Clean-up is less of a chore
Thanks to the wear layer on top (which can last upwards of 10 years with proper care), simply sweeping and mopping on a regular basis will keep your floors looking tip-top, no scrubbing required. In fact, using too much elbow grease is pretty much the only way to harm your vinyl floors, so stay away from any harsh chemicals, rough scouring pads or steam cleaning.
Because of its easy-cleaning nature, spills and messes are less of a worry with vinyl than with other flooring types, making it a strong choice for spaces like playrooms, where fingerpainting is common, or kitchens, where pizza slices might go splat. Basements and bathrooms, which can sometimes be challenging places to apply new flooring due to moisture levels, are also primo spots for vinyl due to the fact that it’s less likely to warp under even the most humid conditions.

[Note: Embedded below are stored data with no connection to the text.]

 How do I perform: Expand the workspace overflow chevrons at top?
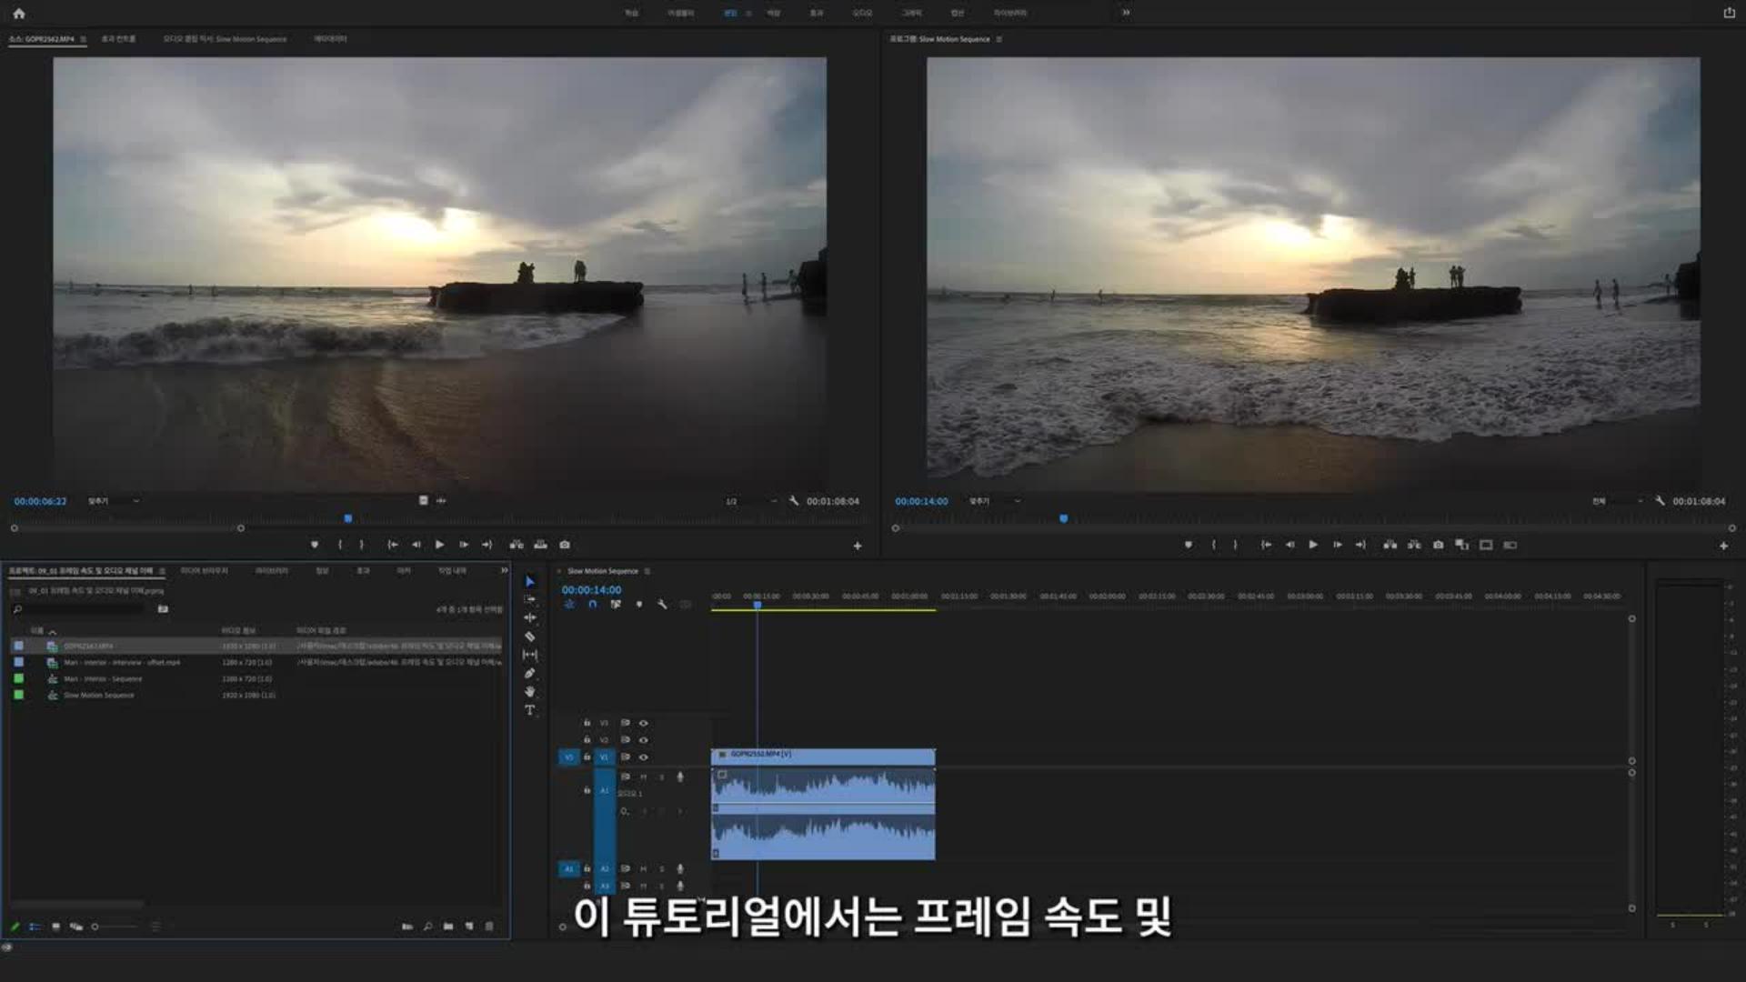[x=1126, y=13]
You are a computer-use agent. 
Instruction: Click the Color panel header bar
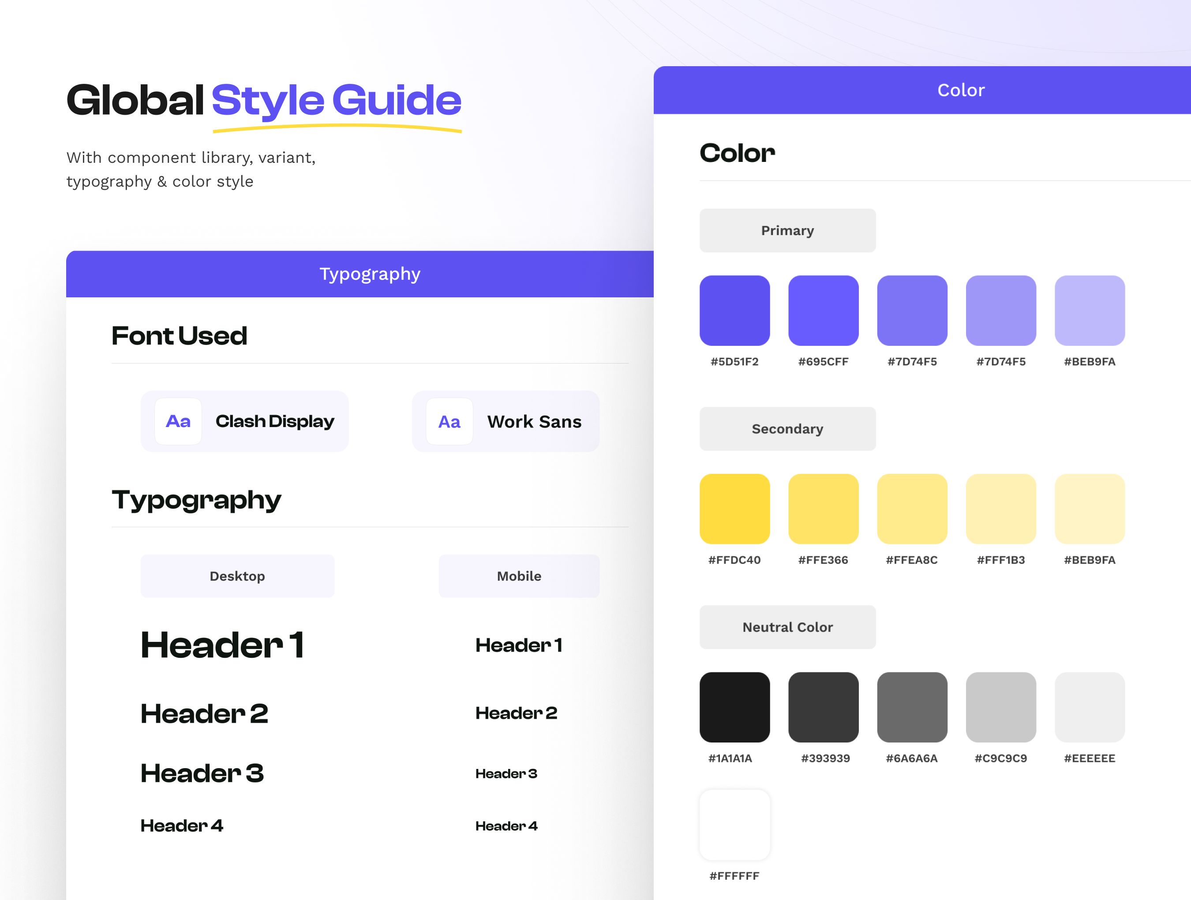tap(961, 90)
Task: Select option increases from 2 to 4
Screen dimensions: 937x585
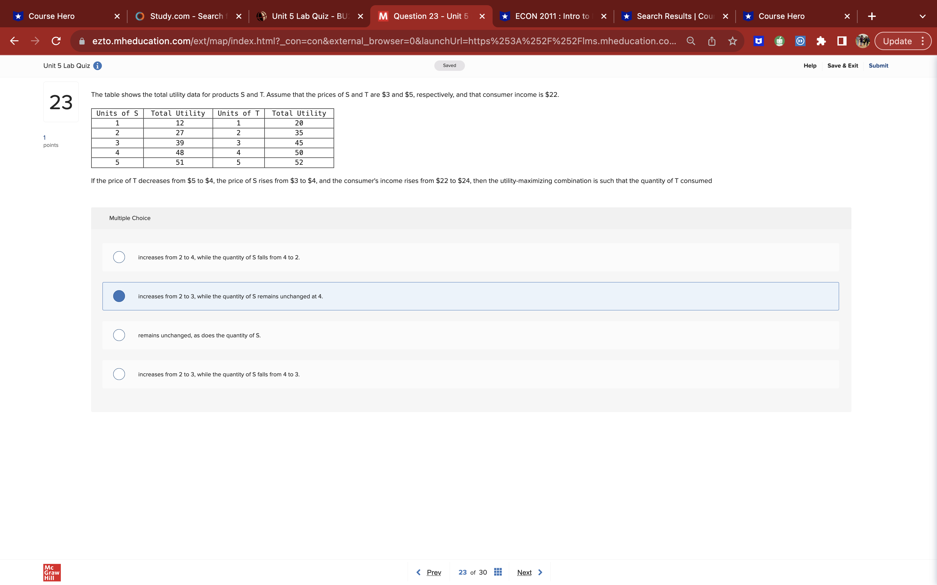Action: pos(119,257)

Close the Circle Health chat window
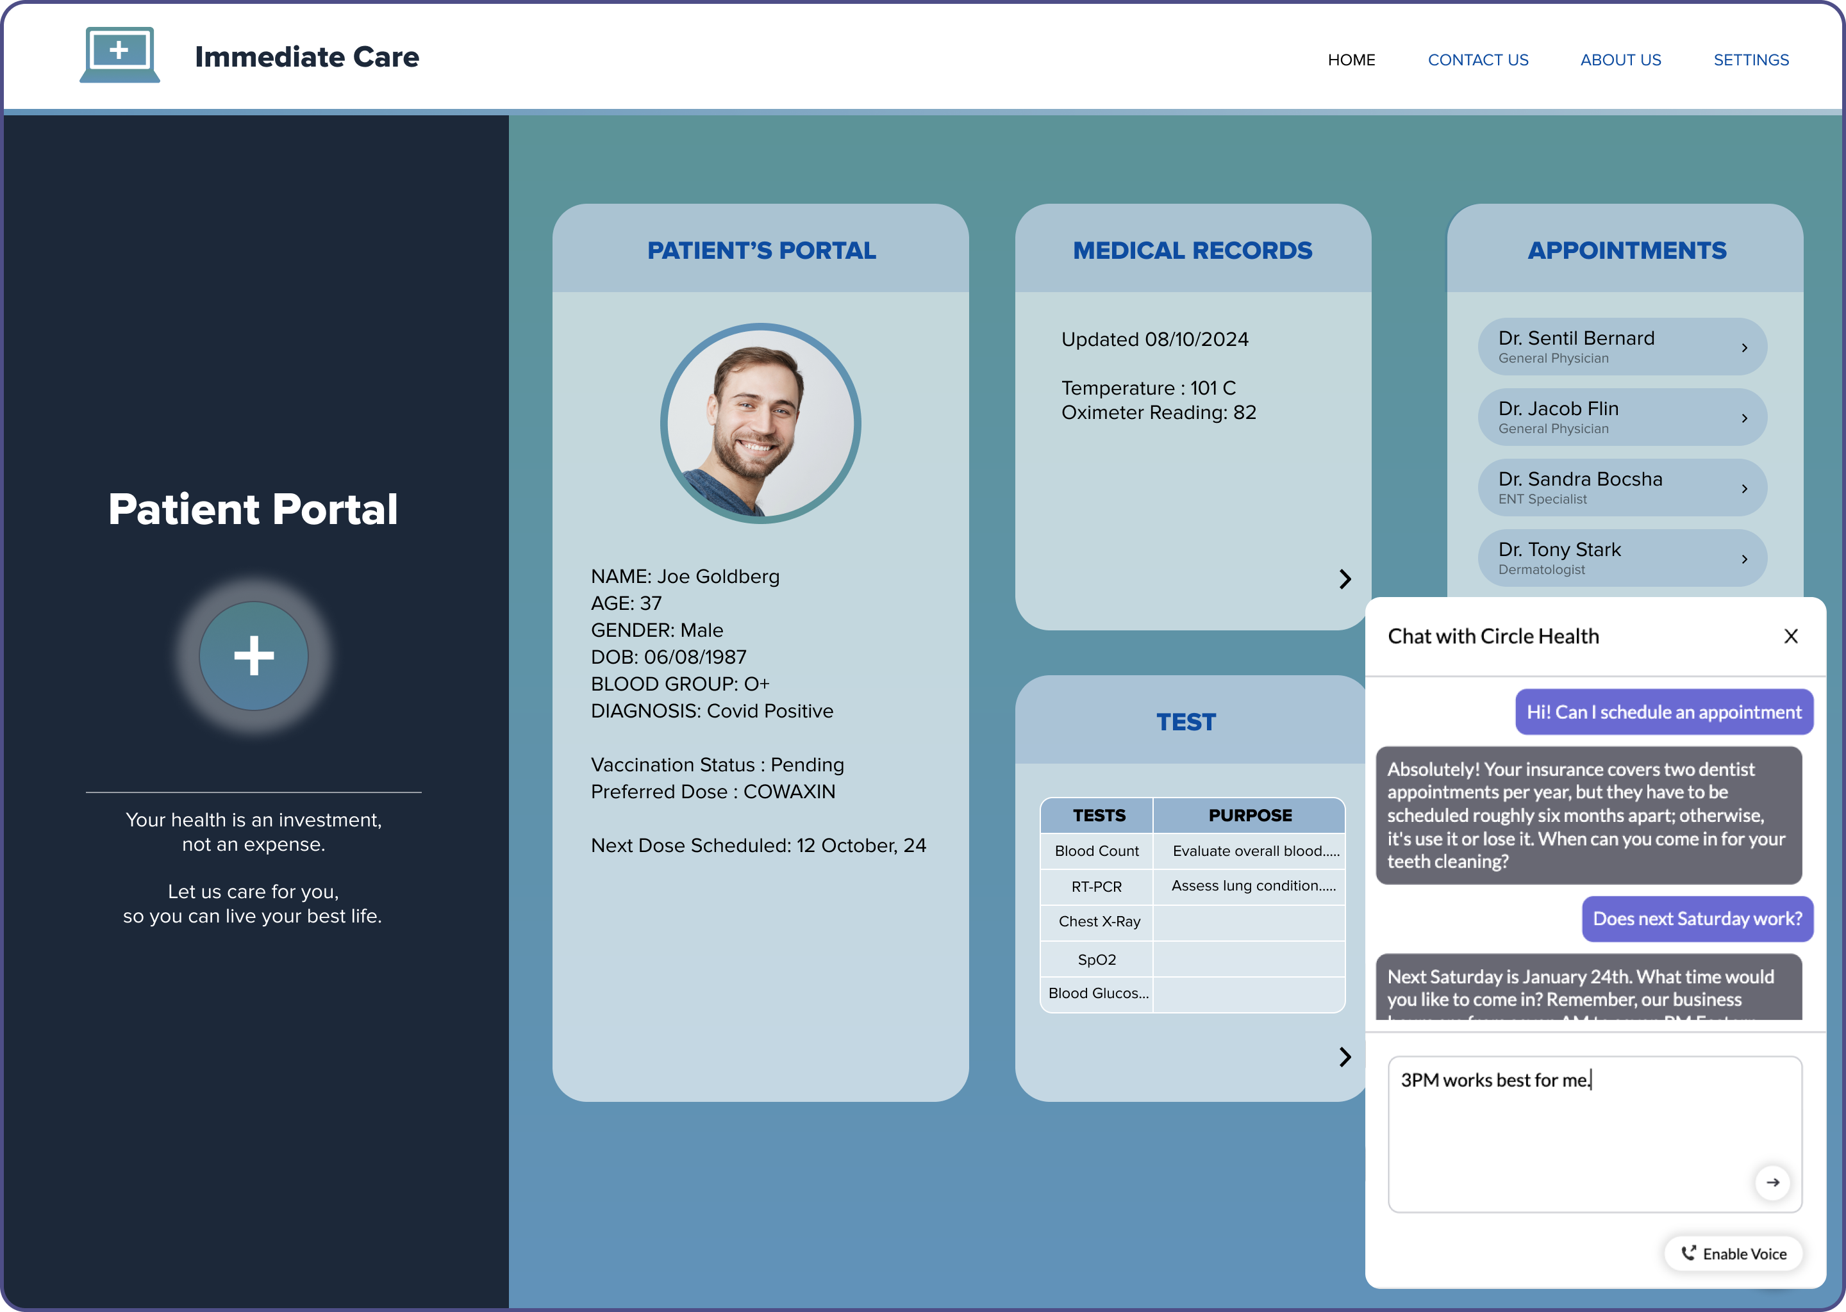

Be mindful of the flip side
Of course, there are other aspects of vinyl to take into consideration before you choose it. Vinyl isn’t biodegradable, so if you’re looking to create a more sustainable home environment, it would be better to go with a different material, like cork or bamboo. While most versions will stand up against the scuffs and scrapes of day-to-day life, it can still be dented, particularly through moving heavy objects like furniture. And it won’t necessarily add long-term value to your home like actual hardwood or tile, so if you’re planning on selling or moving soon, don’t expect to make back your investment.
But if you’re in your home for the long haul and are looking for an inexpensive, easy-to-install way to update the look of your space? Vinyl just might be the answer.